Book The Making and Unmaking of Empires

Download or read book The Making and Unmaking of Empires written by Peter James Marshall and published by Oxford University Press, USA. This book was released on 2005 with total page 420 pages. Available in PDF, EPUB and Kindle. Book excerpt: In The Making and Unmaking of Empires P. J. Marshall, distinguished author of numerous books on the British Empire and former Rhodes Professor of Imperial History, provides a unified interpretation of British imperial history in the later eighteenth century. He brings together into a commonfocus Britain's loss of empire in North America and the winning of territorial dominion in parts of India and argues that these developments were part of a single phase of Britain's imperial history, rather than marking the closing of a 'first' Atlantic empire and the rise of a 'second' eastern one.In both India and North America Britain pursued similar objectives in this period. Fearful of the apparent enmity of France, Britain sought to secure the interests overseas which were thought to contribute so much to her wealth and power. This involved imposing a greater degree of control overcolonies in America and over the East India Company and its new possessions in India. Aspirations to greater control also reflected an increasing confidence in Britain's capacity to regulate the affairs of subject peoples, especially through parliament.If British objectives throughout the world were generally similar, whether they could be achieved depended on the support or at least acquiescence of those they tried to rule. Much of this book is concerned with bringing together the findings of the rich historical writing on both post-Mughal Indiaand late colonial America to assess the strengths and weaknesses of empire in different parts of the world. In North America potential allies who were closely linked to Britain in beliefs, culture and economic interest were ultimately alienated by Britain's political pretensions. Empire wasextremely fragile in two out of the three main Indian settlements. In Bengal, however, the British achieved a modus vivendi with important groups which enabled them to build a secure base for the future subjugation of the subcontinent.With the authority of one who has made the study of empire his life's work, Marshall provides a valuable resource for scholar and student alike.
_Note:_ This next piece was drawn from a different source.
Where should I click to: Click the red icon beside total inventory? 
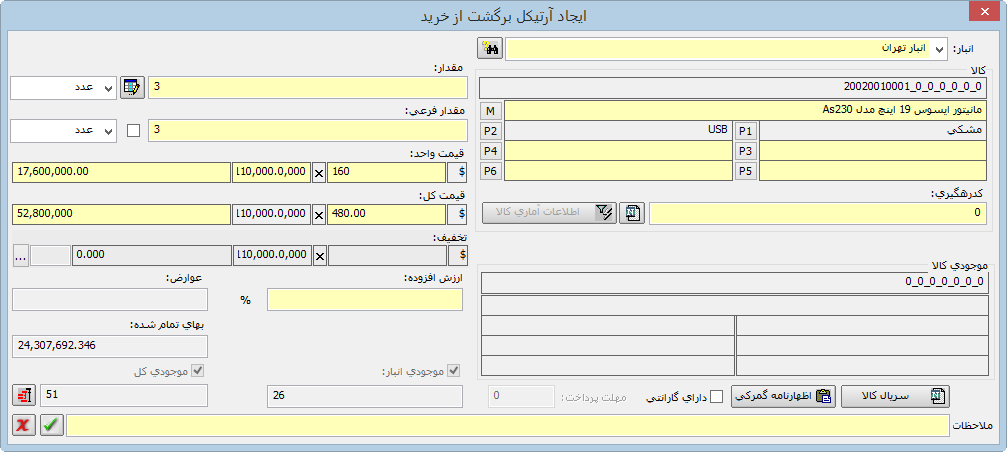tap(23, 396)
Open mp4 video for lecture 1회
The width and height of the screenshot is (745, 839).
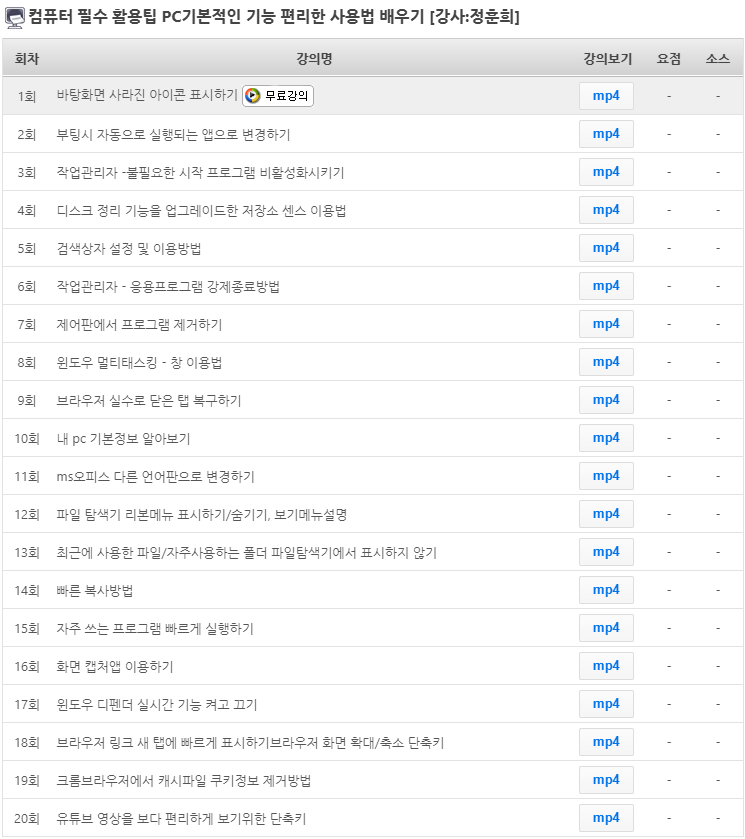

Book Law and Colonial Cultures

    Book Details:
  • Author : Lauren Benton
  • Publisher : Cambridge University Press
  • Release : 2002
  • ISBN : 9780521009263
  • Pages : 304 pages

Download or read book Law and Colonial Cultures written by Lauren Benton and published by Cambridge University Press. This book was released on 2002 with total page 304 pages. Available in PDF, EPUB and Kindle. Book excerpt: Argues that institutions and culture serve as important elements of international legal order.